The 39-year-old is thrilled to be two fights away from a world title - a goal he has been chasing all his career.
"I'm two fights away from my biggest dream," said Soliman, whose record is 42-11, 17KO.
"I'm not going to blow it now.
"I've been training for 24 years and have had 170 fights so it's now or never.
"I couldn't be in better shape and am leaving no stone unturned."
Geale delivered Sturm his first loss since 2006 in early September in Germany when he took his WBA title in a split decision.
The WBA subsequently stripped the Australian of the title for electing to fight Mundine rather than its No.1 contender Kazakhstan's Gennady Golovkin.
The IBF granted Geale an exception to regulations to fight Mundine ahead of Soliman, who is the mandatory contender for that organisation's title.
Soliman wanted to avoid "ring rust" by taking on 33-year-old Sturm, who he believed would give him perfect preparation for the world title fight, to be held before May 2.
Moving his training camp to the UK in early January to acclimatise to the winter conditions, Soliman said he had gained a lot watching Geale get the better of the seasoned German.
"The biggest thing I learnt was that Australians can go to Germany and win a fight," Soliman said.
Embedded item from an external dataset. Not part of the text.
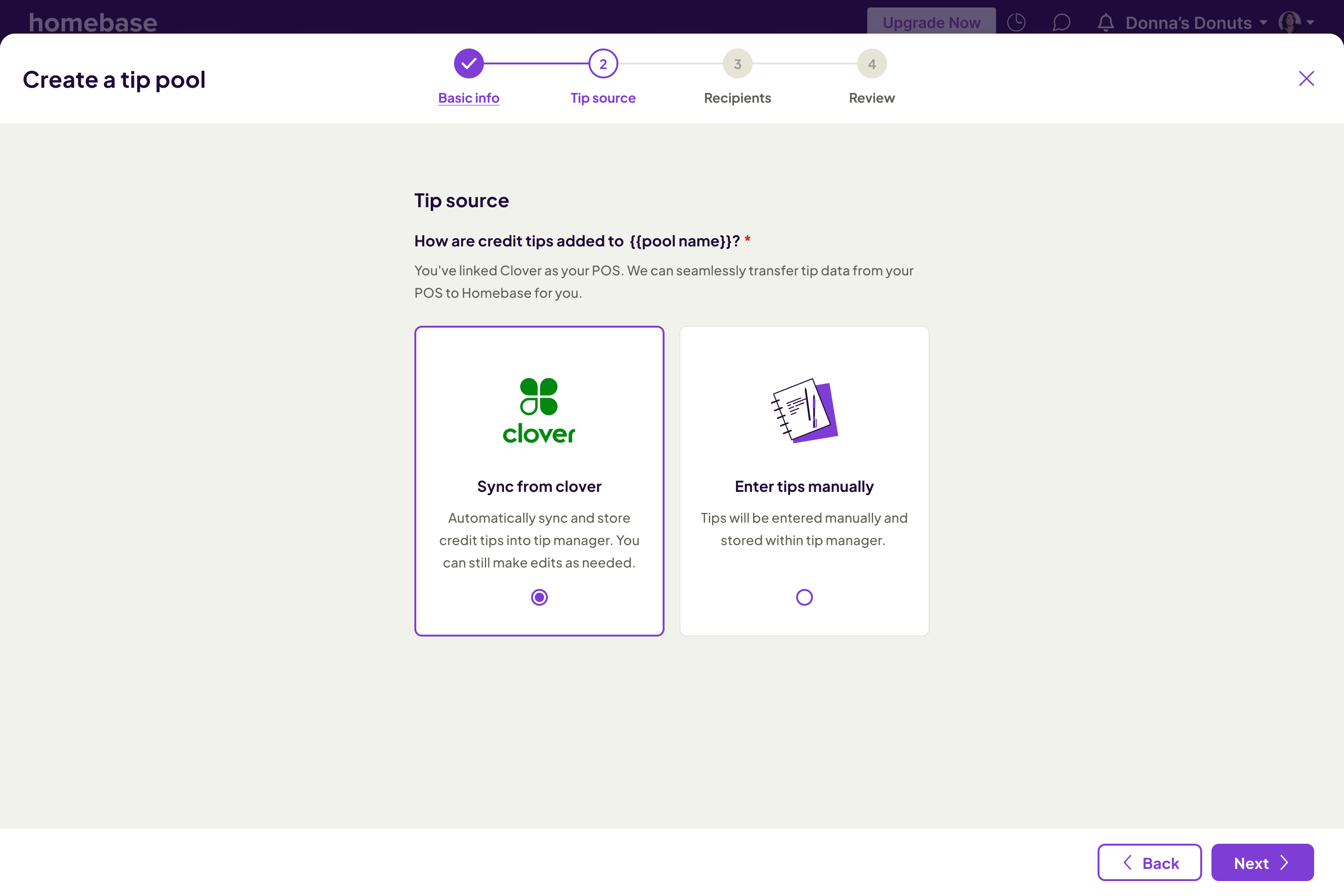Close the tip pool dialog with X
The height and width of the screenshot is (896, 1344).
1306,78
"We all remember that Danny Green went down there and he pretty much destroyed Markus Beyer and they found a way to mess his dreams up.
"The confidence I got from watching the Geale-Sturm fight is huge."
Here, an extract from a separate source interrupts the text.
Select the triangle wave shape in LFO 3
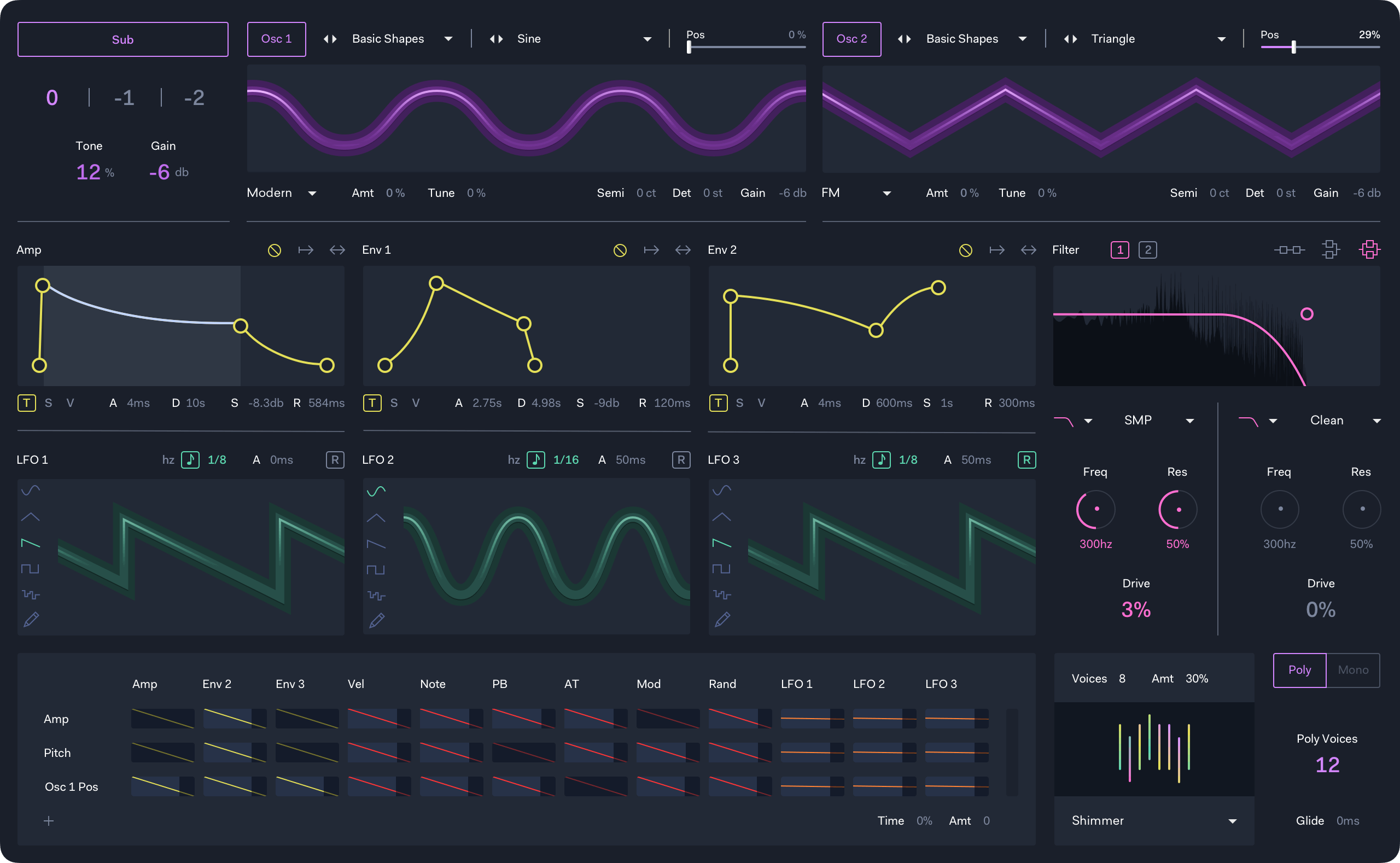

He said he was happy to take on a wounded opponent in Sturm, whose record is 37-3, 16KO.
"He will want to prove a point and is going to come out twice as hard but I love that because it's going to make it twice as good a win."
While Soliman's career will effectively be over with a loss to Sturm, he's put an end date of late 2014 and has vowed to bow out a world champion.
"Beating Sturm and either Beale or Mundine are stepping stones," he said.
"I want to make a couple of successful title defences and then be remembered as a champion."